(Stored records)
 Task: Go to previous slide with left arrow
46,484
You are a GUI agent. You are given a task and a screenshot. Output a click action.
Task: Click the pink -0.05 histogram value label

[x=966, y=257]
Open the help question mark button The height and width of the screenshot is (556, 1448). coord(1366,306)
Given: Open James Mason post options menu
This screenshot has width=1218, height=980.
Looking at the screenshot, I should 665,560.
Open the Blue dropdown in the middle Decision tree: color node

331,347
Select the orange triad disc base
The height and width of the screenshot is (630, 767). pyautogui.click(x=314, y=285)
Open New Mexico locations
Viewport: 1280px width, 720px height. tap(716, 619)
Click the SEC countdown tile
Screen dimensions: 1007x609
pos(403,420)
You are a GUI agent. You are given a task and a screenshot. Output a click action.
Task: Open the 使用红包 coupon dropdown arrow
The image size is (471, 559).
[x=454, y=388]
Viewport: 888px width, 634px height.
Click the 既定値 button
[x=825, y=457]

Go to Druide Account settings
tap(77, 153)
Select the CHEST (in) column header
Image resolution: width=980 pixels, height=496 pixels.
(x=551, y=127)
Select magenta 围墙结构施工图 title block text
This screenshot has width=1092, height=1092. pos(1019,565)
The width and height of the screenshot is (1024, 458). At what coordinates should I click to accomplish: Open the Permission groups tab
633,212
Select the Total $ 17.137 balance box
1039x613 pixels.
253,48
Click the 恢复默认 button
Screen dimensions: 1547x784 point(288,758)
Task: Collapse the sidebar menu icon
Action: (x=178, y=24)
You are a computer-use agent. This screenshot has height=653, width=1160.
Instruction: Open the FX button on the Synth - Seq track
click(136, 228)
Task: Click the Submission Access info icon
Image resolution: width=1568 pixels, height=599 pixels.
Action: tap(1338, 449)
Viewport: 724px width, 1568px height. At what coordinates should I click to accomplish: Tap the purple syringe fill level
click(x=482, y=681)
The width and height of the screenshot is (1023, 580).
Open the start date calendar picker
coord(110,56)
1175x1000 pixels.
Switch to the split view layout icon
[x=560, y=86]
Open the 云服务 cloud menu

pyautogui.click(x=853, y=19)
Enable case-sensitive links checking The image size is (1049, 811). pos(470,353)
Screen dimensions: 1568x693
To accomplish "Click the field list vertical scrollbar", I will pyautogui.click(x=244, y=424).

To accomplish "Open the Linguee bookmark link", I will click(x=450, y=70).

## [Prompt]
Go through the records and set each one down again, unchanged.

## [Solution]
 Task: Go to previous slide with left arrow
46,484
You are a GUI agent. You are given a task and a screenshot. Output a click action.
Task: Click the pink -0.05 histogram value label

[x=966, y=257]
Open the help question mark button The height and width of the screenshot is (556, 1448). coord(1366,306)
Given: Open James Mason post options menu
This screenshot has width=1218, height=980.
Looking at the screenshot, I should 665,560.
Open the Blue dropdown in the middle Decision tree: color node

331,347
Select the orange triad disc base
The height and width of the screenshot is (630, 767). pyautogui.click(x=314, y=285)
Open New Mexico locations
Viewport: 1280px width, 720px height. tap(716, 619)
Click the SEC countdown tile
Screen dimensions: 1007x609
pos(403,420)
You are a GUI agent. You are given a task and a screenshot. Output a click action.
Task: Open the 使用红包 coupon dropdown arrow
The image size is (471, 559).
[x=454, y=388]
Viewport: 888px width, 634px height.
Click the 既定値 button
[x=825, y=457]

Go to Druide Account settings
tap(77, 153)
Select the CHEST (in) column header
Image resolution: width=980 pixels, height=496 pixels.
(x=551, y=127)
Select magenta 围墙结构施工图 title block text
This screenshot has width=1092, height=1092. pos(1019,565)
The width and height of the screenshot is (1024, 458). At what coordinates should I click to accomplish: Open the Permission groups tab
633,212
Select the Total $ 17.137 balance box
1039x613 pixels.
253,48
Click the 恢复默认 button
Screen dimensions: 1547x784 point(288,758)
Task: Collapse the sidebar menu icon
Action: (x=178, y=24)
You are a computer-use agent. This screenshot has height=653, width=1160.
Instruction: Open the FX button on the Synth - Seq track
click(136, 228)
Task: Click the Submission Access info icon
Image resolution: width=1568 pixels, height=599 pixels.
Action: tap(1338, 449)
Viewport: 724px width, 1568px height. At what coordinates should I click to accomplish: Tap the purple syringe fill level
click(x=482, y=681)
The width and height of the screenshot is (1023, 580).
Open the start date calendar picker
coord(110,56)
1175x1000 pixels.
Switch to the split view layout icon
[x=560, y=86]
Open the 云服务 cloud menu

pyautogui.click(x=853, y=19)
Enable case-sensitive links checking The image size is (1049, 811). pos(470,353)
Screen dimensions: 1568x693
To accomplish "Click the field list vertical scrollbar", I will pyautogui.click(x=244, y=424).

To accomplish "Open the Linguee bookmark link", I will click(x=450, y=70).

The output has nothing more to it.